[Stored items]
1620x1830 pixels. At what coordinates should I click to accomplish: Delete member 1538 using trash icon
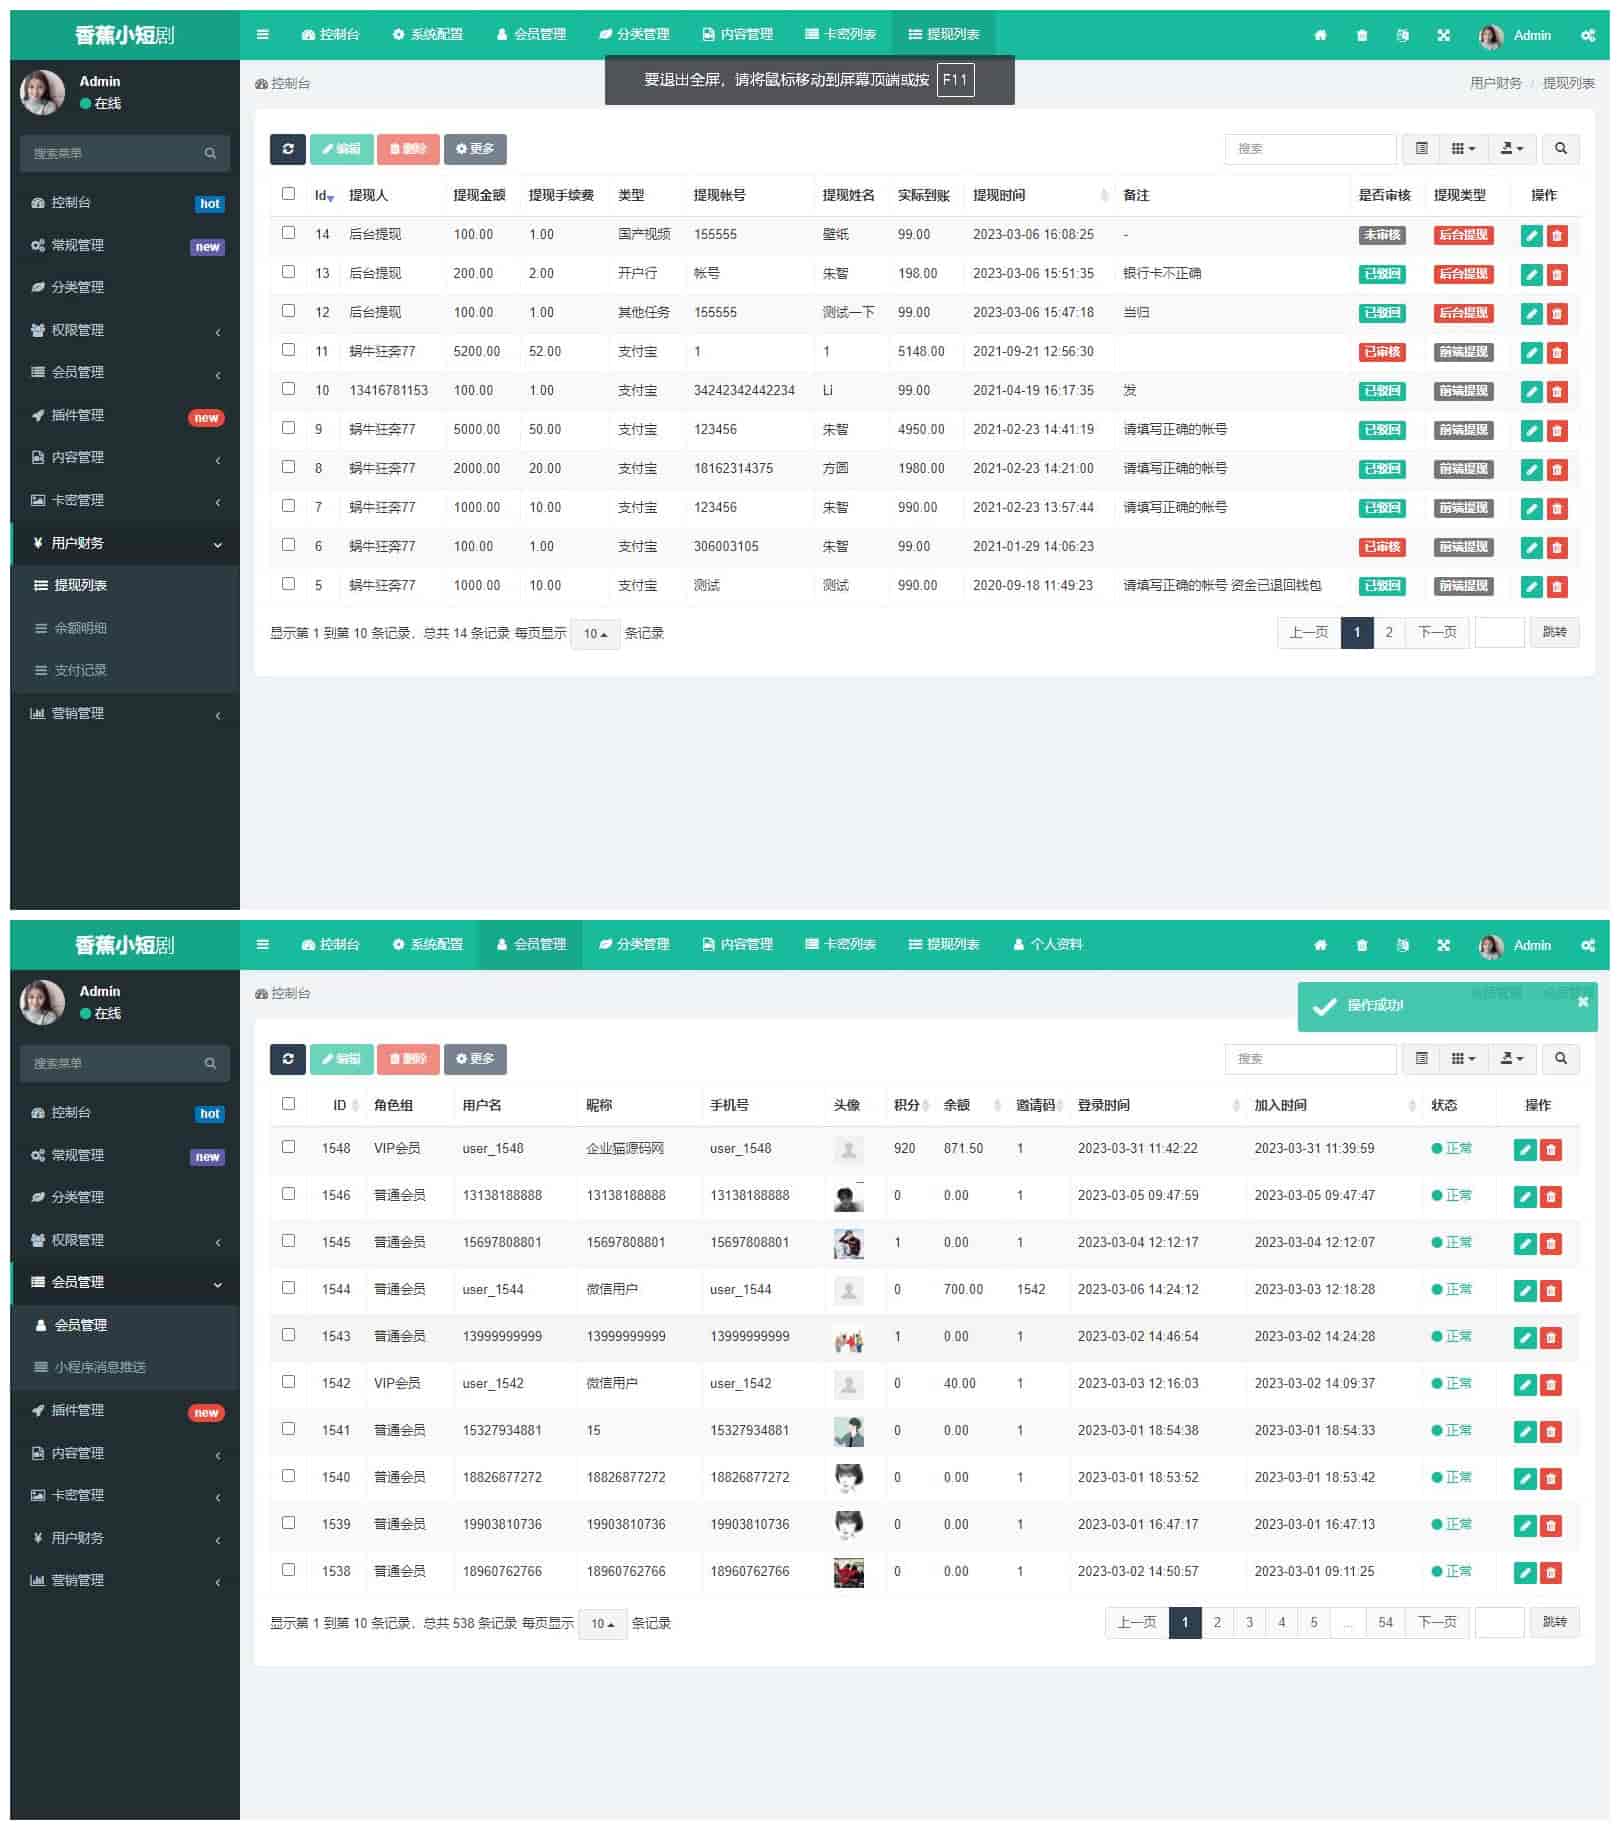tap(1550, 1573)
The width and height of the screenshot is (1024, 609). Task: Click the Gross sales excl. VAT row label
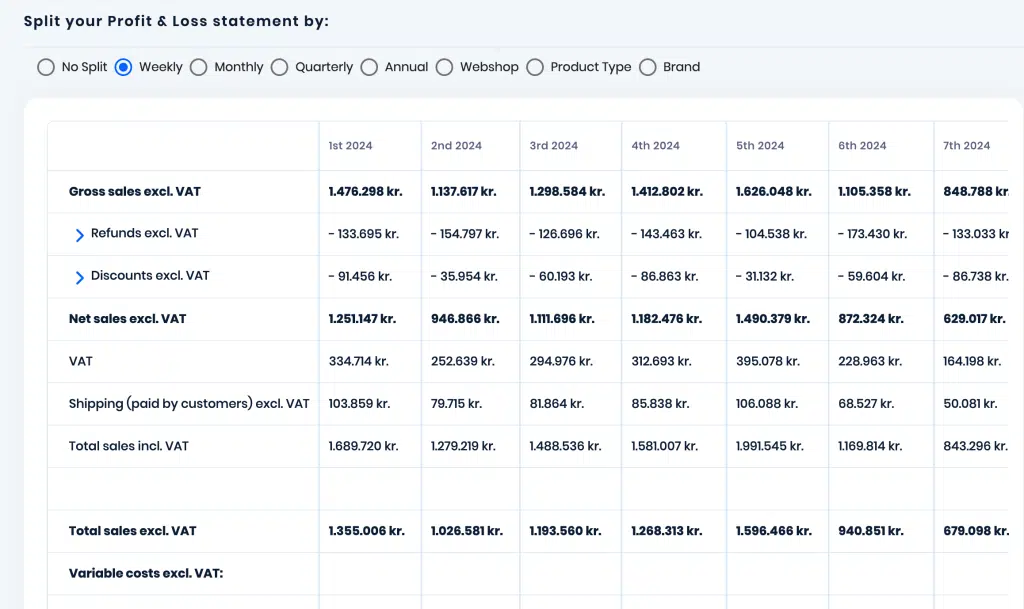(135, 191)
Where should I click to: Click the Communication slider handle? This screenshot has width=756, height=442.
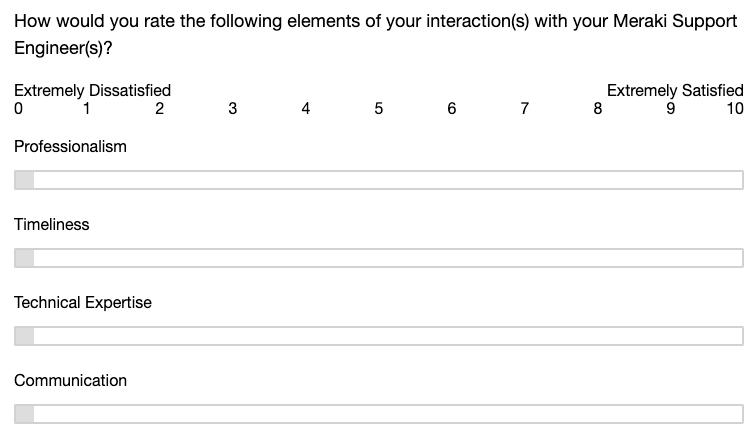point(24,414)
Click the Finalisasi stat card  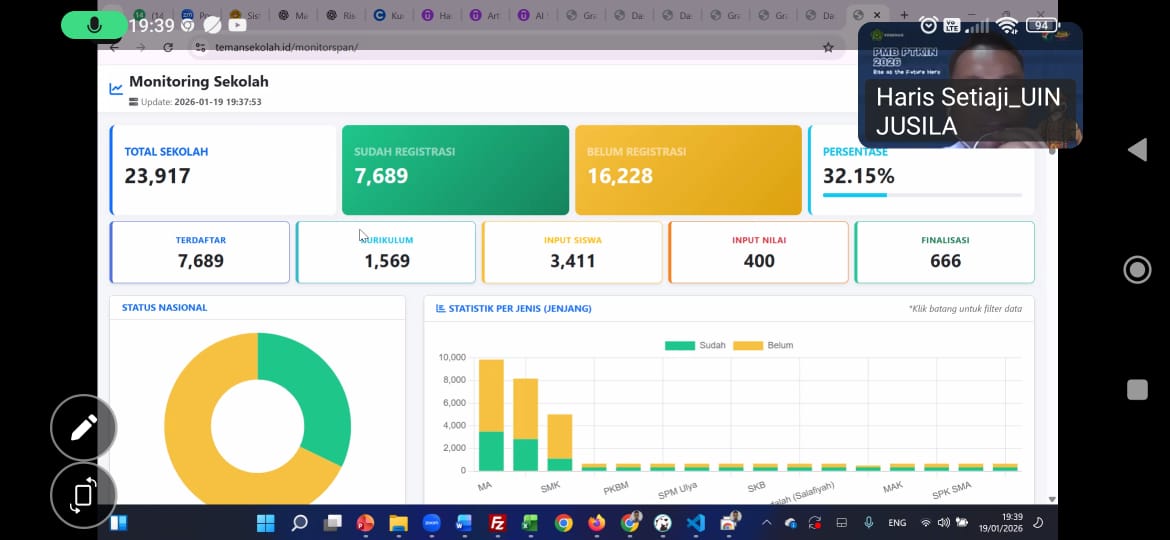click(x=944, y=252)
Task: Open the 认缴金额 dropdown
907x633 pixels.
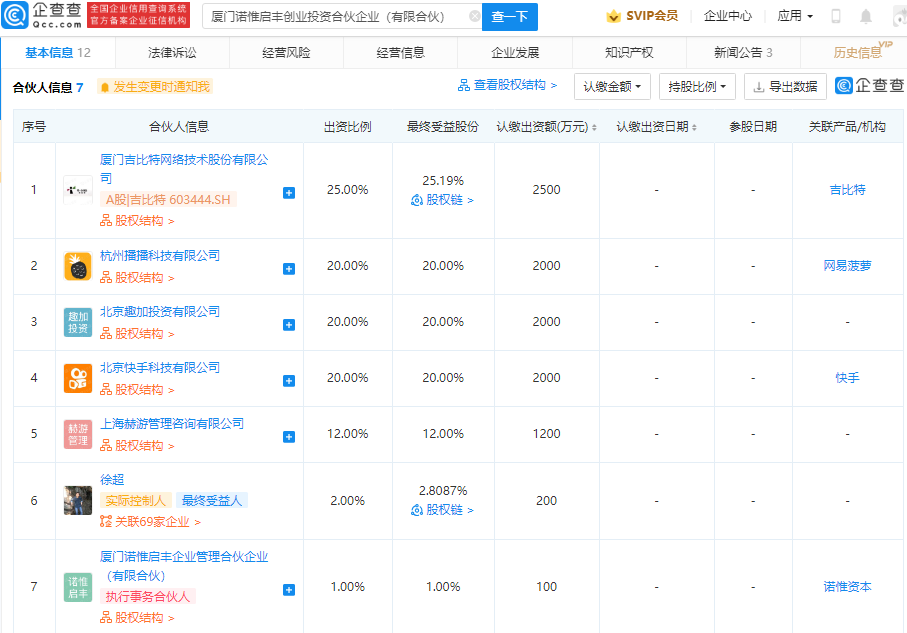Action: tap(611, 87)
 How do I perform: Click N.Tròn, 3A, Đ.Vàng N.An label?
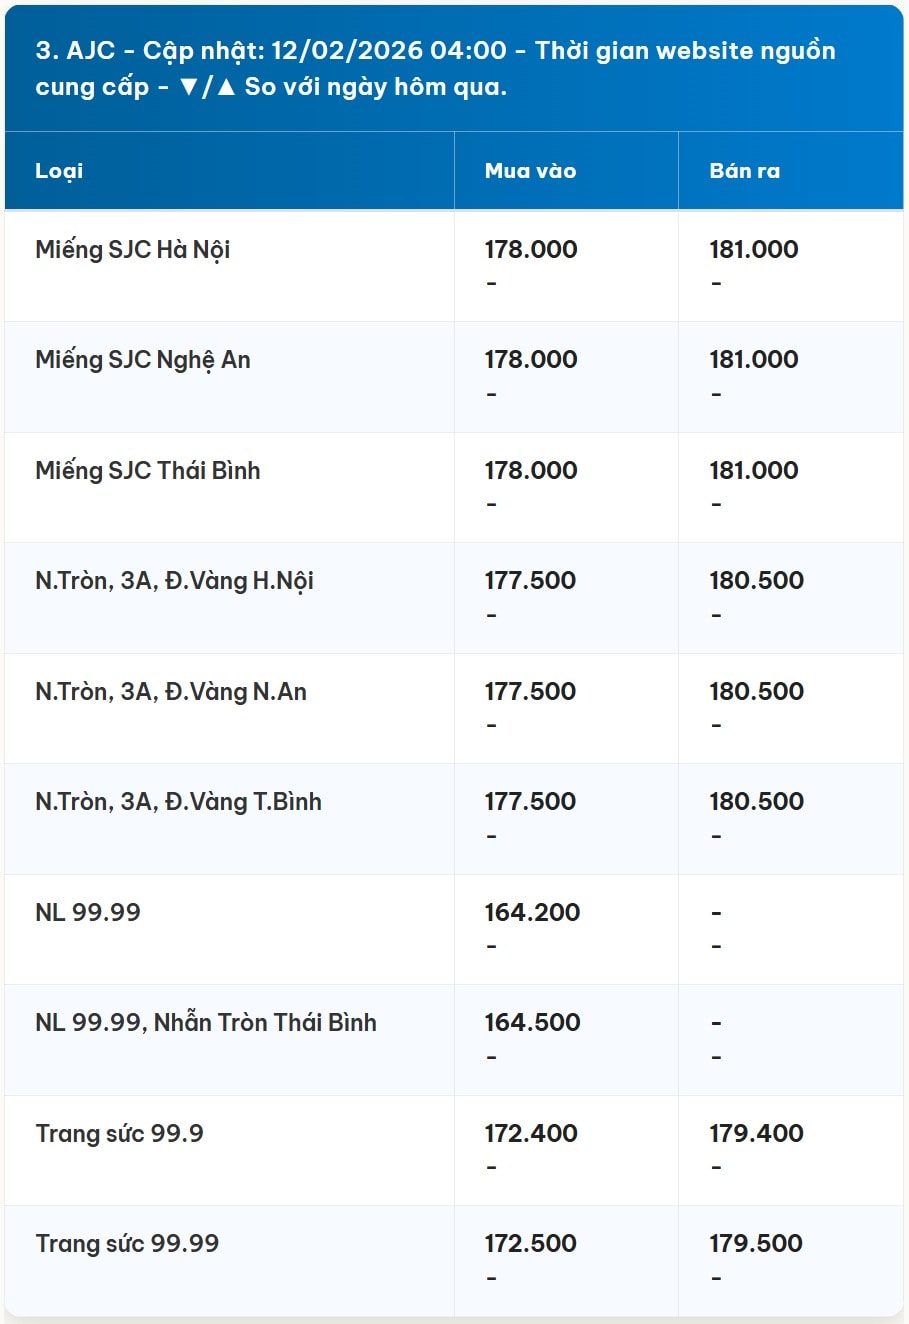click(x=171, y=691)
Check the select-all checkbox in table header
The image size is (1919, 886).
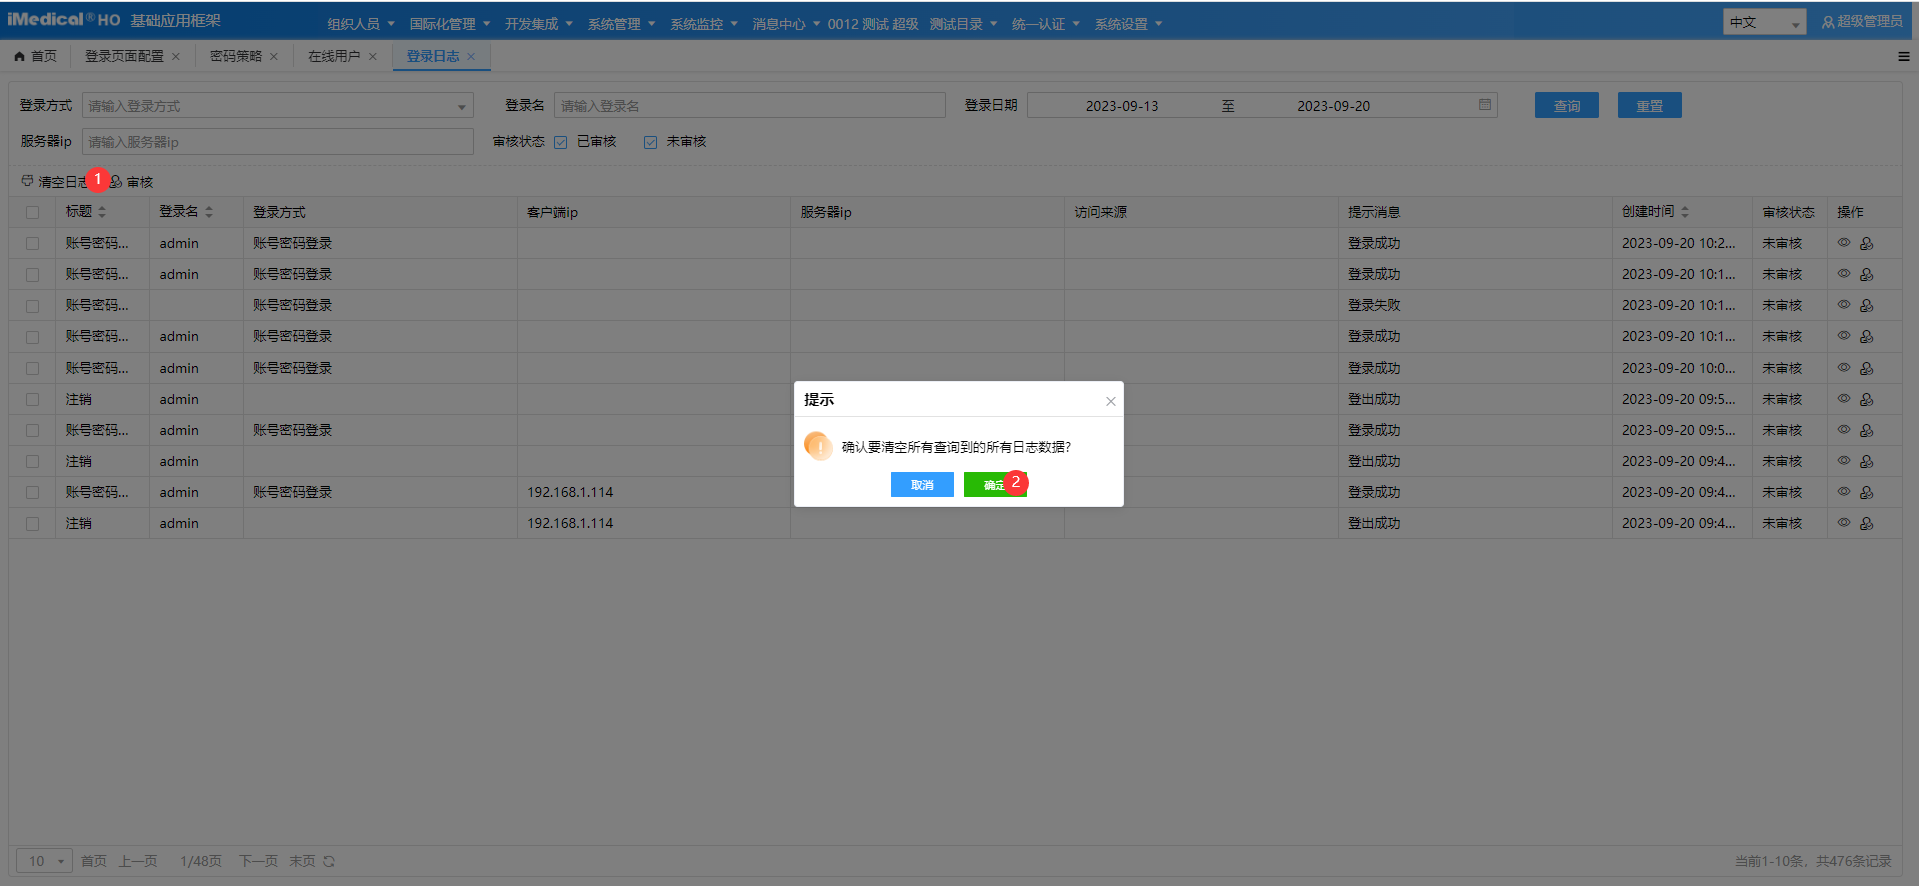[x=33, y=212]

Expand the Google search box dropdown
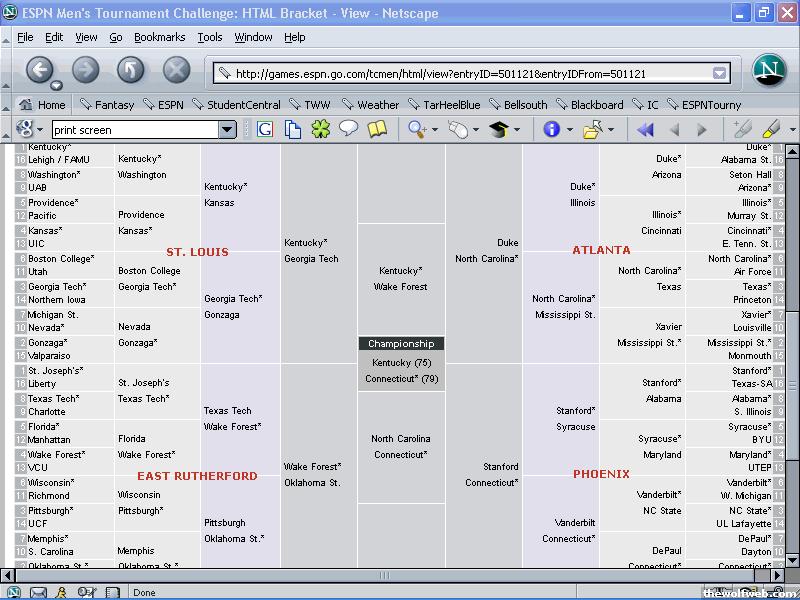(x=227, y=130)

- Instructions to follow: Your output must consist only of the lines from the line with "Check the select-all checkbox in table header" through the final line of the data, both included, reproduced exactly and free of pictures.

- Response:
Check the select-all checkbox in table header
The image size is (1919, 886).
[x=33, y=212]

Expand the Google search box dropdown
(x=227, y=130)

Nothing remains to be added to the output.